Lavage des véhicules, des voiries, arrosage des espaces verts privés et publics d’agrément, usages agricoles et industriels : les limitations sont nombreuses, notamment pour les zones placées au niveau crise dans les Pyrénées-Orientales, le Var, le Loiret, le Gard et les Bouches-du-Rhône.
Des amendes pouvant atteindre 1500 euros
Dans ces secteurs, il est défendu de remplir ou de remettre à niveau les piscines, avec des amendes pouvant atteindre 1500 euros pour les particuliers. « C’est absurde, on est bien obligé de dépenser de l’eau pour l’entretien et la remise à niveau et en plus, on paie déjà une taxe avec nos impôts fonciers », s’insurge Alain L., propriétaire d’un bassin dans le Loiret, qui annonce déjà qu’il « passera outre » si son secteur est placé au niveau crise.
Injuste pour certains, insuffisant pour d’autres : les maires d’Elne, près de Perpignan (Pyrénées-Orientales) ou de Brando (Haute-Corse), ont prohibé la construction de piscines jusqu’à nouvel ordre. Saint-Malo (Ille-et-Vilaine) étudie des mesures similaires et, dans le Var, les neuf communes du pays de Fayence ont proscrit les nouveaux bassins privés jusqu’en 2028.
Début mai, le ministre de la Transition écologique Christophe Béchu a annoncé l’interdiction de la vente des piscines hors sol dans les Pyrénées-Orientales, touchées par une sécheresse exceptionnelle. La France est le 2e pays le plus équipé en piscines, derrière les États-Unis.
« On est les boucs émissaires dans cette histoire »
« Ce n’est pas en interdisant les piscines qu’on va résoudre le problème de la sécheresse. Le principe d’une piscine, c’est de conserver l’eau pendant plusieurs années. On ne la vide jamais, cela peut mettre la structure en danger », proteste Joëlle Pulinx, déléguée générale de la FPP. Selon la FPP, les bassins privés représentent 0,15% de la consommation annuelle en eau. Un usage réduit de 45% en 25 ans grâce à l’innovation (filtration plus efficace, couverture des bassins) et à la réduction des volumes installés.
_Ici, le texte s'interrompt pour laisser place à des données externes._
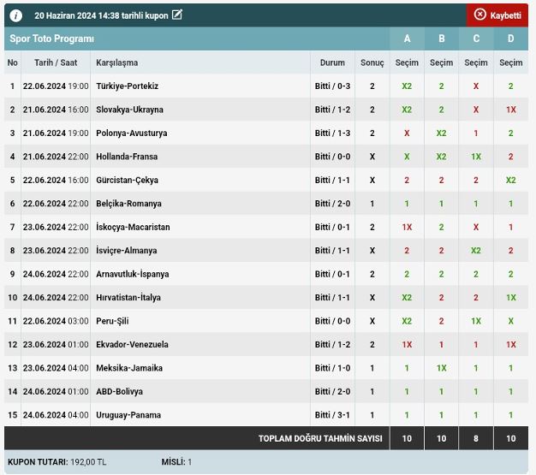Click the Durum column header
This screenshot has width=536, height=475.
(332, 62)
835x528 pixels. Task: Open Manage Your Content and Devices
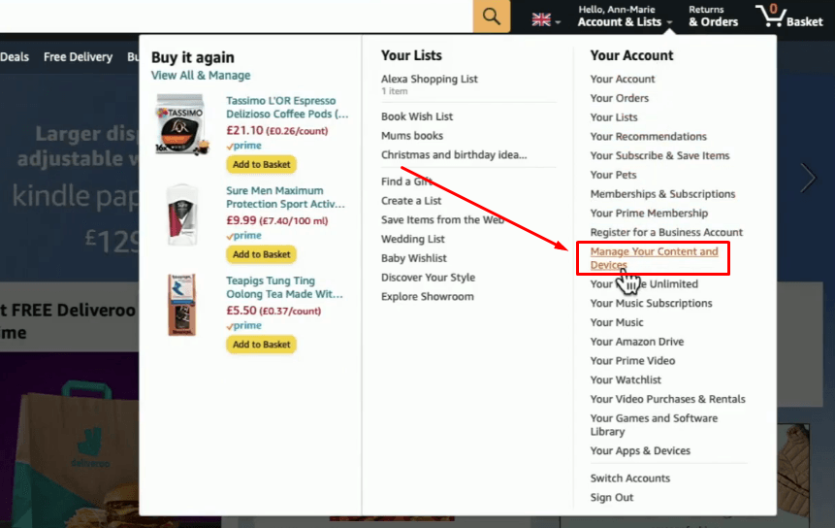pos(654,258)
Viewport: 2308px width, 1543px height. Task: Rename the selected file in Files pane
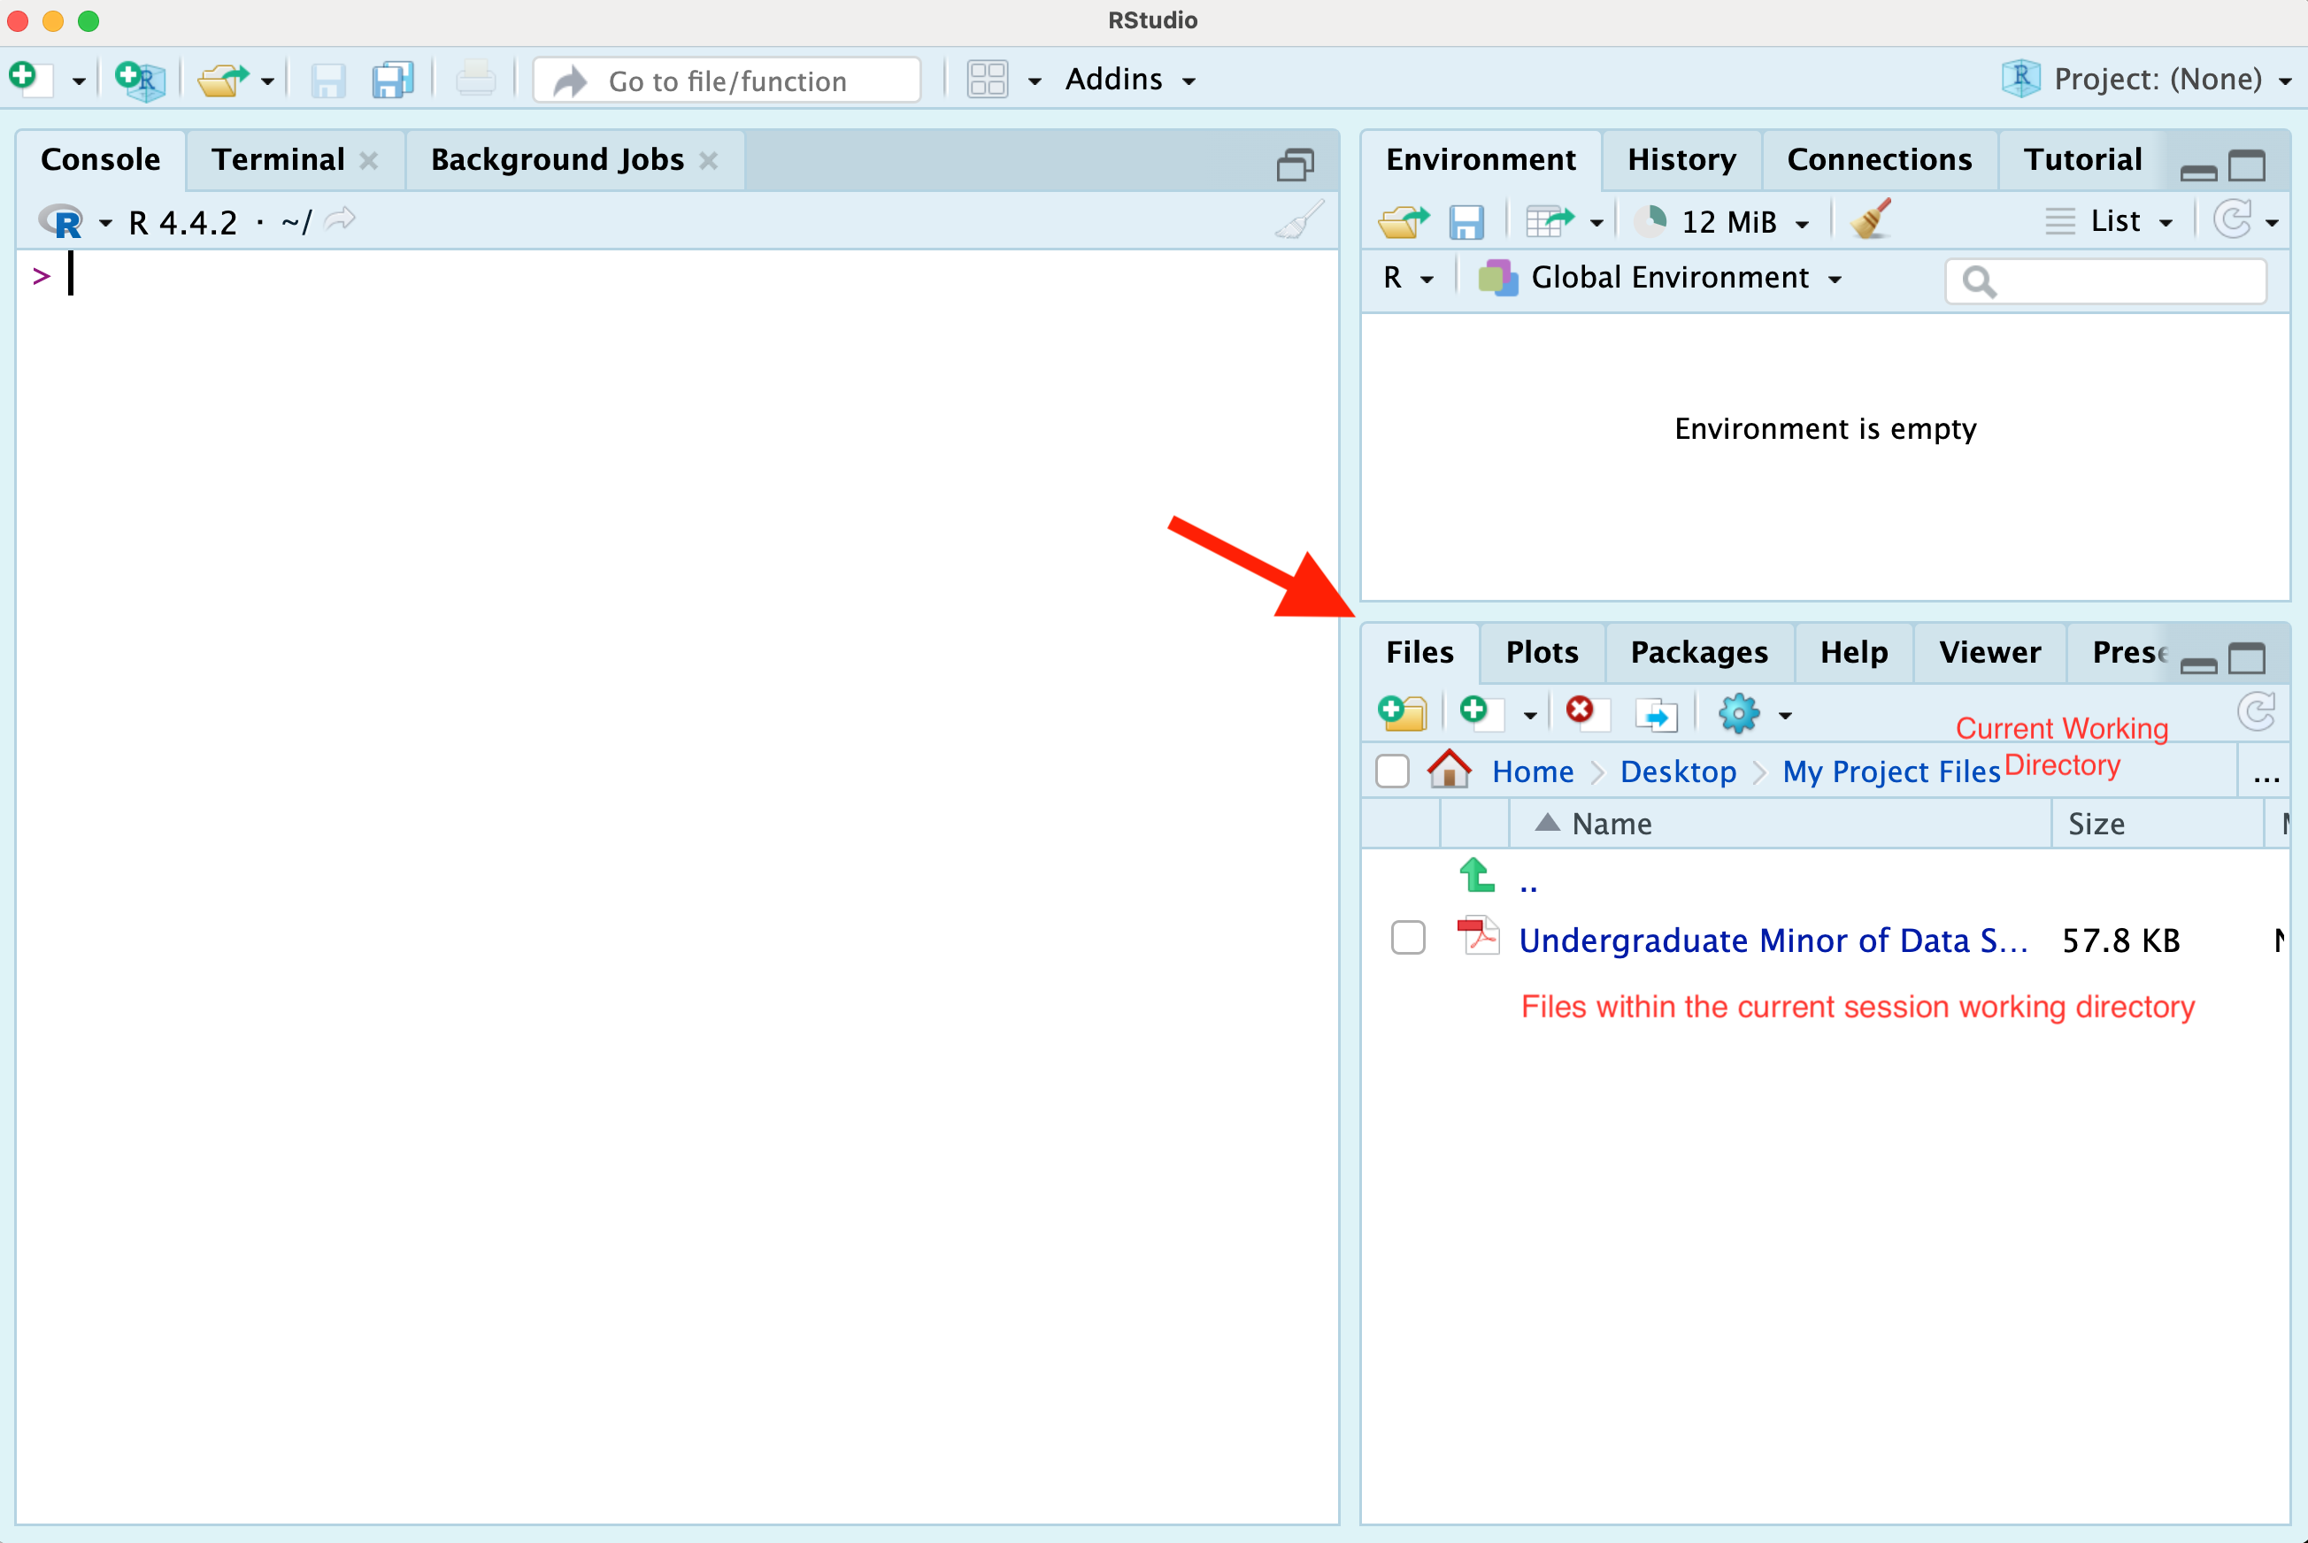[x=1655, y=713]
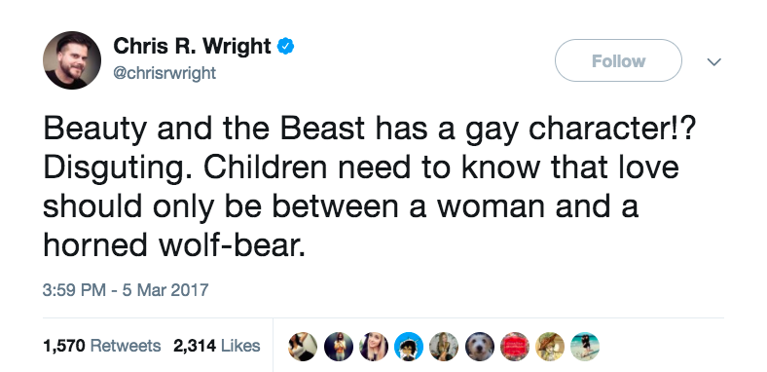This screenshot has height=372, width=767.
Task: View the 1,570 Retweets list
Action: click(x=102, y=346)
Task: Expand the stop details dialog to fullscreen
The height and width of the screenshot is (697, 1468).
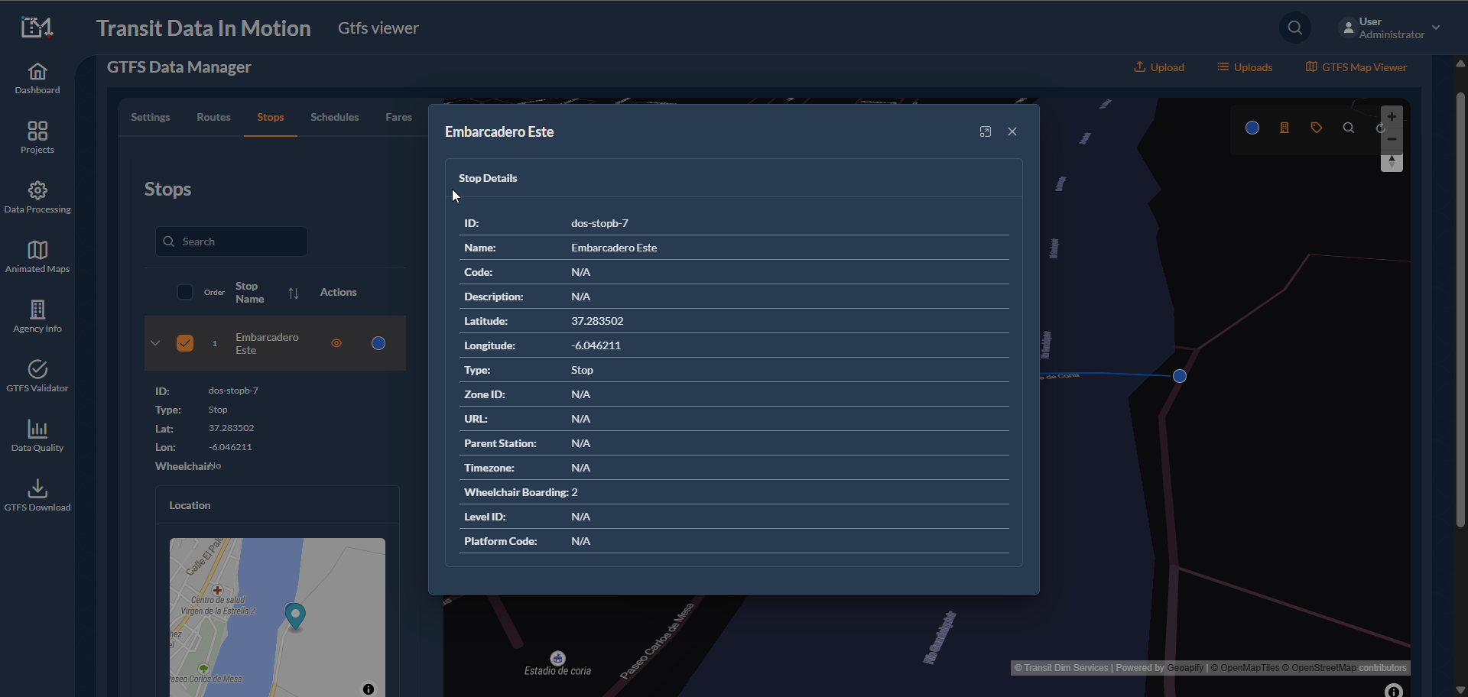Action: click(x=986, y=131)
« On est les boucs émissaires dans cette histoire. C’est injuste de parler de culture de l’abondance. On est économe de notre eau », assure Jean-Louis Desjoyaux, président de la société éponyme, numéro un européen des piscines enterrées. Ce dernier rejette d’ailleurs l’image du propriétaire de piscine opulent : « Avoir une piscine, ce n’est pas être soumis à l’ISF. Ça s’est démocratisé. On a des premiers prix à 15.000 euros ». Selon la FPP, 44% des détenteurs de piscines enterrées sont employés, ouvriers ou agriculteurs.
Un milliard de mètres cubes d’eau perdus dans les canalisations
Le secteur est en plein boom, avec des années 2020 et 2021 records, mais les restrictions font craindre aux professionnels une perte d’activité. M. Desjoyaux dit s’interroger sur l’avenir de ses concessionnaires indépendants, notamment dans le Var. « S’il n’y a pas de retour en arrière, cela peut aller tout droit à des faillites », détaille-t-il.
« Dans le sud, on parle de PME de 11 salariés en moyenne qui peuvent mettre la clé sous la porte », poursuit Mme Pulinx, estimant qu’il « y a peut-être des économies à faire ailleurs » alors que près d’un milliard de mètres cubes d’eau sont perdus chaque année dans les canalisations, selon l’Observatoire des services publics d’eau et d’assainissement et de l’Office de la biodiversité (OFB).
Le président Emmanuel Macron a annoncé fin mars un « plan de sobriété » sur l’eau pour tous les secteurs économiques. Les bassins de loisir n’y sont pas mentionnés, mais les plus gros consommateurs pourraient être concernés par la généralisation d’une « tarification progressive ».